PHIDS is designed not only to execute ecological simulations but also to preserve them as inspectable analytical artifacts. The telemetry layer turns each completed tick into a compact research record: a summary metric row, a serializable environment snapshot, and an interpretable termination state.

Telemetry as a Scientific Interface

In PHIDS, telemetry is not an afterthought added for debugging convenience. It is the mechanism that makes a run comparable, exportable, and reproducible across scenarios.

The telemetry and replay stack provides:

  • per-tick ecological summaries for analysis,
  • serialized state snapshots for deterministic reinspection,
  • machine-exportable outputs for downstream processing,
  • formal stop conditions that explain why a run ended.

Current Runtime Position

Within SimulationLoop.step(), telemetry is recorded only after the ecological phases (flow-field, lifecycle, interaction, signaling) have completed for the tick.

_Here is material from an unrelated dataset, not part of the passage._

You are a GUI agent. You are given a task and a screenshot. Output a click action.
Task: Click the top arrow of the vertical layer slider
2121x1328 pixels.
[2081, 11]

The ordering is currently:

  1. record telemetry,
  2. append replay snapshot,
  3. evaluate termination.

This means the telemetry row and replay frame describe the post-update state of the tick, while termination explains whether that state should halt the run.

Core Modules

  • src/phids/telemetry/analytics.py
  • src/phids/telemetry/conditions.py
  • src/phids/telemetry/export.py
  • src/phids/io/replay.py

Canonical Telemetry Chapters

Two Complementary Output Families

PHIDS currently exposes two complementary output families.

Summary analytics

Telemetry rows are compact tabular descriptions of a completed tick. They are the primary artifact for cross-run comparison and export.

Replay frames

Replay snapshots preserve a richer environment-centered state trace suitable for deterministic reinspection.

The key distinction is:

  • analytics describe the run in summary form,
  • replay preserves the run in state-sequence form.

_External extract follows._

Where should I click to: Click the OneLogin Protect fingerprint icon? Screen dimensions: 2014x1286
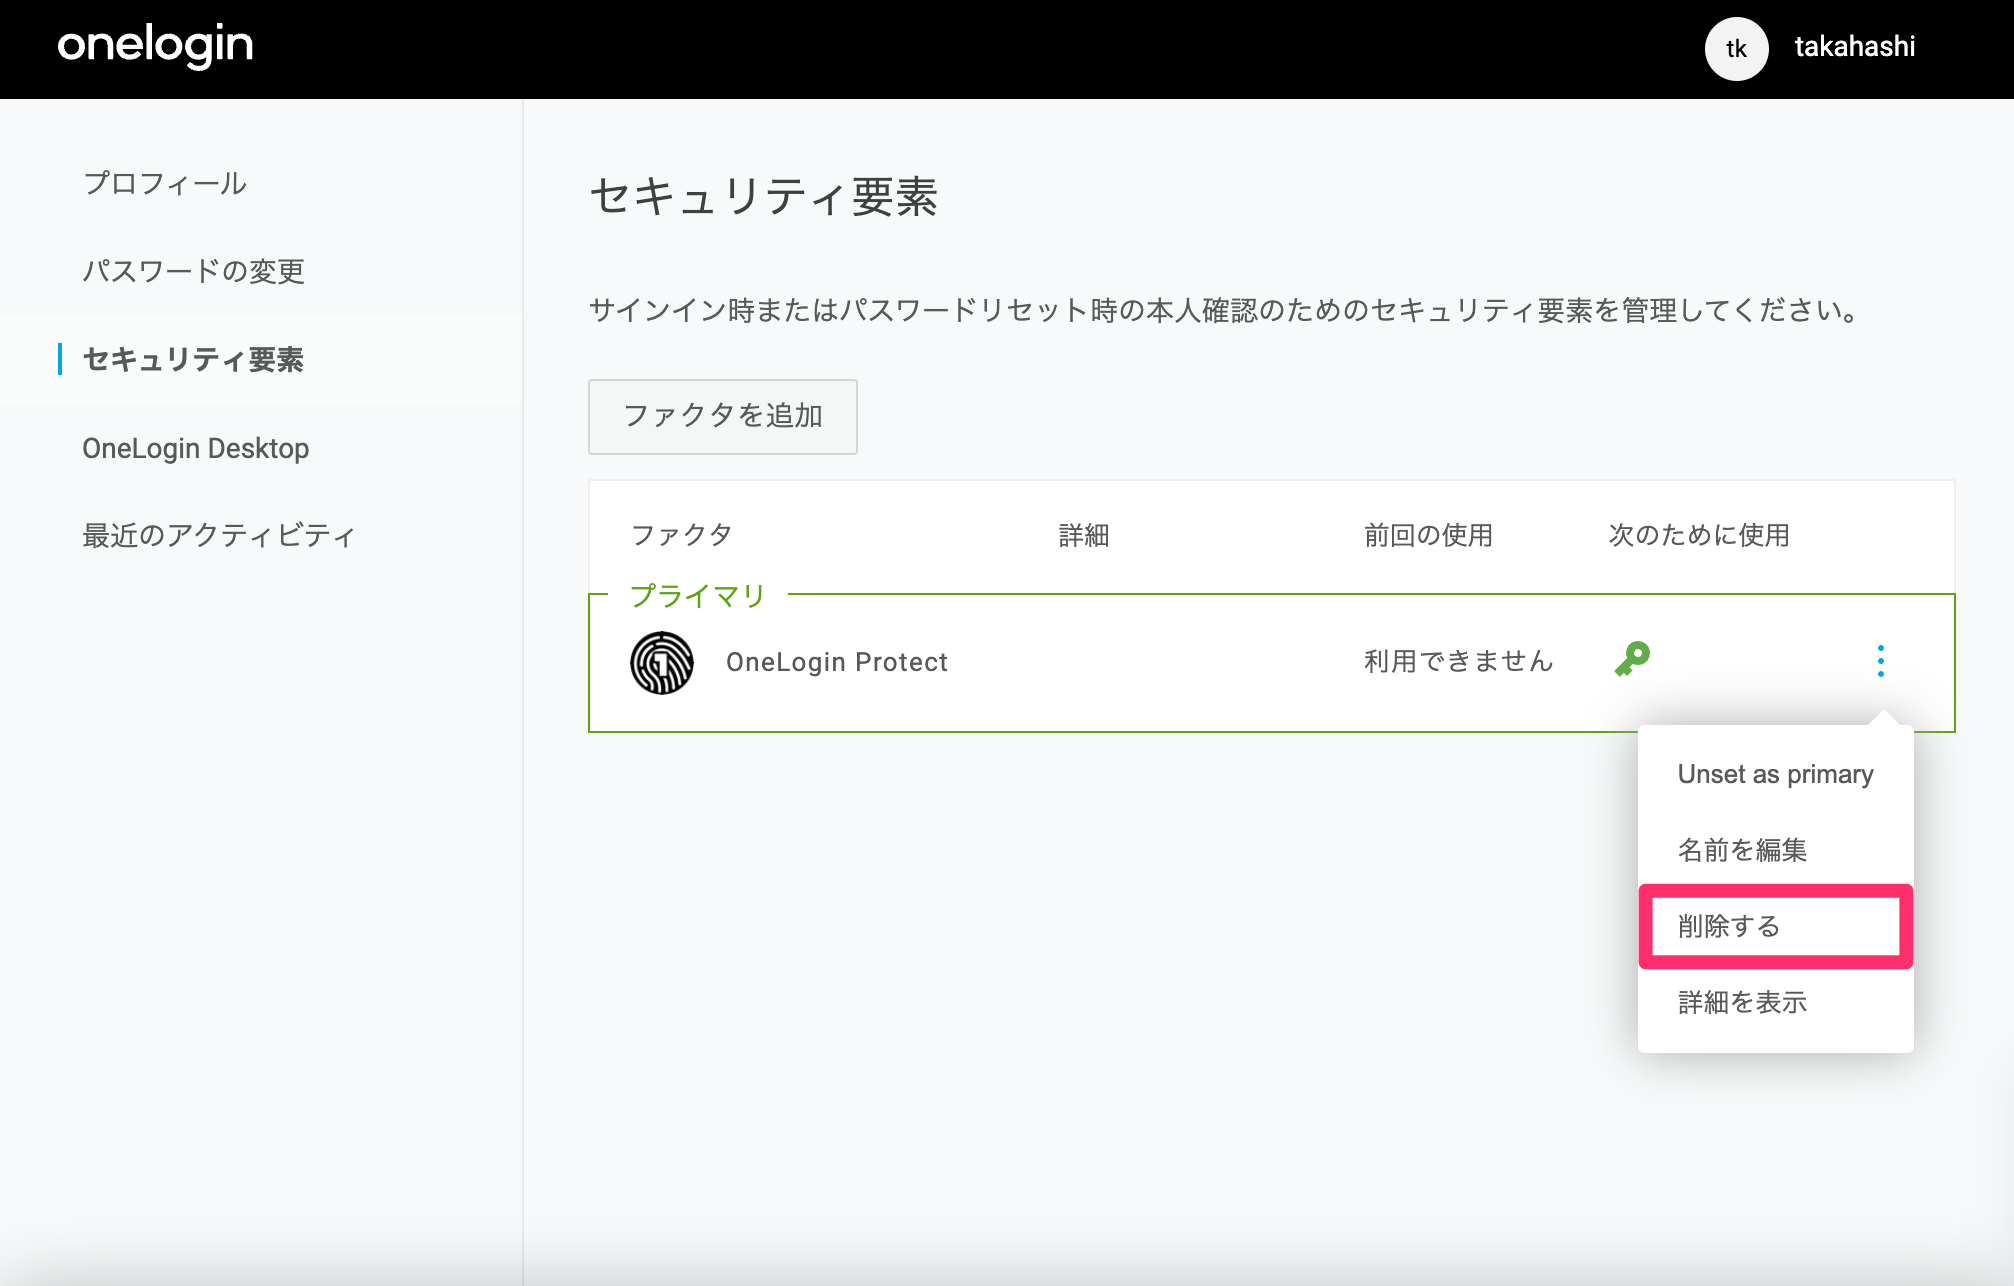[662, 662]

Termination Conditions Z1Z7

Termination logic is implemented in phids.telemetry.conditions.check_termination() and returns a TerminationResult containing both a boolean outcome and a human-readable reason.

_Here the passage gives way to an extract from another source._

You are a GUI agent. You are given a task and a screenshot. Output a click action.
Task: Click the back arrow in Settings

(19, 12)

The currently implemented conditions are:

Z1 — Maximum duration reached

The simulation halts when tick >= max_ticks.

Z2 — Target flora species extinct

The simulation halts when a configured flora species ID is no longer present.

Z3 — All flora extinct

The simulation halts when no living flora remain.

Z4 — Target predator species extinct

The simulation halts when a configured predator species ID is no longer present.

Z5 — All predators extinct

The simulation halts when no living predator swarms remain.

Z6 — Flora energy overshoot

The simulation halts when aggregate flora energy exceeds a configured upper threshold.

Z7 — Predator population overshoot

The simulation halts when aggregate predator population exceeds a configured upper threshold.

Interpreting Termination Scientifically

The termination reason should be understood as part of the experiment outcome, not merely a runtime control signal.

For example:

  • Z3 may represent ecological collapse of the flora layer,
  • Z5 may represent complete predator extinction,
  • Z6 and Z7 may represent runaway regimes in which a configured quantity exceeds acceptable analysis bounds,
  • Z1 marks a censored but intentionally time-bounded run.

This makes termination metadata analytically meaningful when comparing scenarios.

For serious scenario analysis, a reader should interpret PHIDS outputs at three levels:

  1. Telemetry rows for trends and aggregates,
  2. Replay snapshots for reconstructing spatial state evolution,
  3. Termination reason for understanding why the experimental run ended.

Each of these captures a different scale of information, and none alone is a complete account of the simulation.